Making Python massively parallel (& burgers)

20170819 Burgers

I like burgers. I suspect I start most of my blog articles with a similar sentence. Most burgers are sufficiently large, such that a single burger will suffice for a meal. However, occasionally you get burger sliders, mini burgers of different flavours, which are also easier to share. It is an obvious point that a plate of burger sliders is likely to end up getting finished quicker than a single burger. A plate of sliders can be easily consumed by several people at once, unlike a single burger. One person cannot take multiple bites of a burger at the same time.


Why do I cite this example? We can draw a parallel (and that pun is very much intended) with solving computational problems in finance. Let’s say we want to backtest a trading strategy which trades multiple currency pairs. The simplest way to do this is with a “one burger” strategy. We simply do all the computations for the backtest currency by currency. This is also usually the slowest way. The “burger slider” strategy, would involve conducting a backtest for each currency pair simultaneously, and then aggregating the result. Unfortunately, Python has the global interpreter lock, which basically means that only one computation can be done at a time, which is in place even if you use Python’s threading library. It should be noted though if you’re largely waiting for IO processes to return, using the threading library can still be useful (or Python’s asyncio library). However, what if you really want get true parallelisation in Python, so you can run computations on more than one computing core at the same time (and get around the GIL)?


The simplest approach is to use Python’s multiprocessing library. This basically kicks off new Python processes, when run on Windows, which can be used for true parallel computation. The implementation of multiprocessing for Python in Linux uses forking, which ends up resulting in a noticeably quicker startup time. It’s also worth checking out other similar libraries such as multiprocess, which has fewer restrictions on the types of Python objects that can be run in parallel (basically related to the way it serialises Python objects). The pathos project, which uses multiprocess library, also allows you to cache the process pools. It also allows you to use other machines to run your computations. If you Cythonise your code, you can also release the GIL (Cython basically allows you to write Python-like code which generates C code which can be compiled).

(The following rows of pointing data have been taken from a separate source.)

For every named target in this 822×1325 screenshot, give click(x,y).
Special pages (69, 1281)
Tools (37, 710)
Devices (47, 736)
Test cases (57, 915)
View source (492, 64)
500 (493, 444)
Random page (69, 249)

Another approach is to use Celery, which is a distributed task queue, which allows you to use multiple workers for computation. In between your Celery process and your original Python process, sits a message broker, typically something like RabbitMQ, which sends messages, back and forth (rabbits, celery, etc, I really hope this was an intentional joke on their part). Celery can be set to run your tasks asynchronously (ie. in the background) or synchronously (so your process waits for the return). Setting up Celery is a bit more involved than any of the other solutions above, however, once you’ve installed all the components, I’ve found it fairly easy to use. Celery scales relatively easily, so you can put workers on multiple machines, by changing the configuration settings (I guess that’s the distributed bit!). As a result, it is possible to make your computations massively parallel! Instagram use Celery combined with RabbitMQ extensively to compute many of their computation tasks, which is proof enough for me, that it scales!


So yes, the GIL in Python can provide barriers for doing parallel computation, but there are many ways around it and it is possible to make Python massively parallel. The precise one you choose though will of course depend on the problem at hand.